Kirkpatrick Tyler with the non-profit group Urban Alchemy is part of the effort. He says the village, put together in what used to be a city parking lot, is meant to feel welcoming and comfortable. There is even a "Hello" welcome mat.
Each tent sleeps two people, meaning the village can house up to 40. Culver City is estimated to have approximately 300 people living on the streets. Culver City Mayor Albert Vera said the Safe Sleep village cost an estimated $3 million.
"Every city is suffering from housing and ultimately it is a housing issue," Vera said. "However until we build that housing we need to do something."
According to Tyler, many homeless people won't go to a shelter, "becaue they can't take their partner, or they would have to sleep separately from them." At the Safe Sleep village, the two-person tents ensure they can sleep together. The village also does not allow drugs or weapons.
Tyler said people's three major concerns are their partners, their pets and their possession. The Safe Sleep village has a dog park. Pets are allowed. And, as a result, Tyler said it not only encourages people to bring their pets, but also discourages them from walking their dogs in the neighborhood.
In the neighborhood there’s mixed reaction to the facility.
"I can’t do anything about it," said Louis Estevez. "If they’re going to come, they’re going to come I guess."
Tim McKenna wants to give it a chance, but doesn’t like that the place will have no curfew, so residents can be out at all hours.

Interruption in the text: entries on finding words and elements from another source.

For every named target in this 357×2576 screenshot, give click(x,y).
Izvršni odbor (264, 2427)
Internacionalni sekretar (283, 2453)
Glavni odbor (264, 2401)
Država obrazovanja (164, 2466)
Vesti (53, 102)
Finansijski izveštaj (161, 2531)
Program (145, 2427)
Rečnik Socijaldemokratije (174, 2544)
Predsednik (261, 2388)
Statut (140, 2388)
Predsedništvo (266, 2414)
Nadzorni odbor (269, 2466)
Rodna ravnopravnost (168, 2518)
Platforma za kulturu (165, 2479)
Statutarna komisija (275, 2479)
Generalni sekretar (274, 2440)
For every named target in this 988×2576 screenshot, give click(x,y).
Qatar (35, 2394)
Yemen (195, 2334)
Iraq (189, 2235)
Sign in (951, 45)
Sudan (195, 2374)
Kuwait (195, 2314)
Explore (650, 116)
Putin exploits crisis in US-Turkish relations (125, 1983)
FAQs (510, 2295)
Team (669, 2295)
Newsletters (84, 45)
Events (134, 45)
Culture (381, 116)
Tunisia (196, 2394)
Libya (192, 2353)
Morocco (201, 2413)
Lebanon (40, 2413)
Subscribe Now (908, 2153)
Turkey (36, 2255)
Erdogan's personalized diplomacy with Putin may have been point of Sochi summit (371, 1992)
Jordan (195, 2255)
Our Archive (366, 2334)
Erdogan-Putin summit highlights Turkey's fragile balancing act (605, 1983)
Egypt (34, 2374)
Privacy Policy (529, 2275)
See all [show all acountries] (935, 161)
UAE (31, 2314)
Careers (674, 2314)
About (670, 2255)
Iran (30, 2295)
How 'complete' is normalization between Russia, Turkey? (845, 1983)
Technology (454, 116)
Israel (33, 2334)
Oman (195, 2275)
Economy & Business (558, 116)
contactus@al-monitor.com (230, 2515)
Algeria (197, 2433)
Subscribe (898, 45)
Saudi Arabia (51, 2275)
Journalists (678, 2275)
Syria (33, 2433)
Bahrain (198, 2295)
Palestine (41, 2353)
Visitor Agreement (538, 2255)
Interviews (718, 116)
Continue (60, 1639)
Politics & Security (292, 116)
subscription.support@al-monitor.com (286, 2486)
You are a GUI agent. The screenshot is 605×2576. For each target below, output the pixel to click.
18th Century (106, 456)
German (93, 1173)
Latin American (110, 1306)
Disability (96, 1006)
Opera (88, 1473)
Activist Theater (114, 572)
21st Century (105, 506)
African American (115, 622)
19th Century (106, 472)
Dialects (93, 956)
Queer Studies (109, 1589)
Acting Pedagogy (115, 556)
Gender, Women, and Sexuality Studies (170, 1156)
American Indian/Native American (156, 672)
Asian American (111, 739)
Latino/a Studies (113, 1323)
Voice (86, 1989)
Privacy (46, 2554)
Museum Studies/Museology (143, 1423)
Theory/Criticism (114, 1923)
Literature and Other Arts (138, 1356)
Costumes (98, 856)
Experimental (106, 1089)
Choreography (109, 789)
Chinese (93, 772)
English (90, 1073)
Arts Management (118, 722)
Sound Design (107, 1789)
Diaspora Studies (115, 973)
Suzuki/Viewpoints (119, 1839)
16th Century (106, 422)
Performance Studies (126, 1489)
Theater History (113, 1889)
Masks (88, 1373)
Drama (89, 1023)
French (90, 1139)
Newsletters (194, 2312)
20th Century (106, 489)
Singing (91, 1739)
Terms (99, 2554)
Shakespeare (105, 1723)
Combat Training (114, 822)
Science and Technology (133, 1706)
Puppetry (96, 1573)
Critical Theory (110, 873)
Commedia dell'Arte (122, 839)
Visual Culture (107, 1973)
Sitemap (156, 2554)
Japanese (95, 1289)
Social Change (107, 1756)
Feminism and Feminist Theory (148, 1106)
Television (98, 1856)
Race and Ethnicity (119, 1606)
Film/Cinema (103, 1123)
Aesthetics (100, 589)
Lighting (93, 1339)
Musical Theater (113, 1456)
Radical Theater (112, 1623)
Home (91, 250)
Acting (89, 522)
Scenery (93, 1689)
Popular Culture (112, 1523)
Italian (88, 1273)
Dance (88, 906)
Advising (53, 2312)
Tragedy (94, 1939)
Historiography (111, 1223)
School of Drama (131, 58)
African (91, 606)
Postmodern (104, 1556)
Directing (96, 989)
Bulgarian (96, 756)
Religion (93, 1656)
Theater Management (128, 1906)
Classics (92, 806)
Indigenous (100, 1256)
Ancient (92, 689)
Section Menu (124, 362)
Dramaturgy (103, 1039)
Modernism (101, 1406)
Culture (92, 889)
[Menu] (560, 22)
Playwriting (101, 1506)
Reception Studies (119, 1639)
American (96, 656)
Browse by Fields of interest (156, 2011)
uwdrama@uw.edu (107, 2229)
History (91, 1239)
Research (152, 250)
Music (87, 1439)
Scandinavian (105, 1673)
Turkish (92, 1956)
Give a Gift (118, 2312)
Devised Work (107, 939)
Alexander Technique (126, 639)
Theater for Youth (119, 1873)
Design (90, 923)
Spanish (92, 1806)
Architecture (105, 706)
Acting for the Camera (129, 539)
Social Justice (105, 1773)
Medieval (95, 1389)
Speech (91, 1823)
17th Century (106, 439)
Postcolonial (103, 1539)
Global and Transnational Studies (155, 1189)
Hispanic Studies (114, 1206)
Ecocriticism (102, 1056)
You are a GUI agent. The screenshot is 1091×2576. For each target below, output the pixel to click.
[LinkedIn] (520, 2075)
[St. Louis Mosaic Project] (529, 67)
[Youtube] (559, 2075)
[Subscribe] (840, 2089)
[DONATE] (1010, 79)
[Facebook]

"I don’t know about just letting them come and go as they please," he said. "[Because] that sounds like to me… these are the kind of people that are in the situation they are in more or less from their own fault."
Keoni Kaku, who works around the corner says he worries about possible car break-ins in the area.
"It's my car. I want to be sure nothing is getting stolen," Kaku said.
Vera said that while he understands the concerns, the village will have 24/7 security, along with the Culver City Police Department's special enforcement watching the area.
Tyler said he hopes community members will come to him to voice their concerns and start a dialogue.
"We’re willing to be held accountable," Tyler said "We are interested in being good neighbors and we would much rather have conversations now than our first conversation being because there was an incident."
The first residents in this transitional housing are expected by the end of July or beginning of August.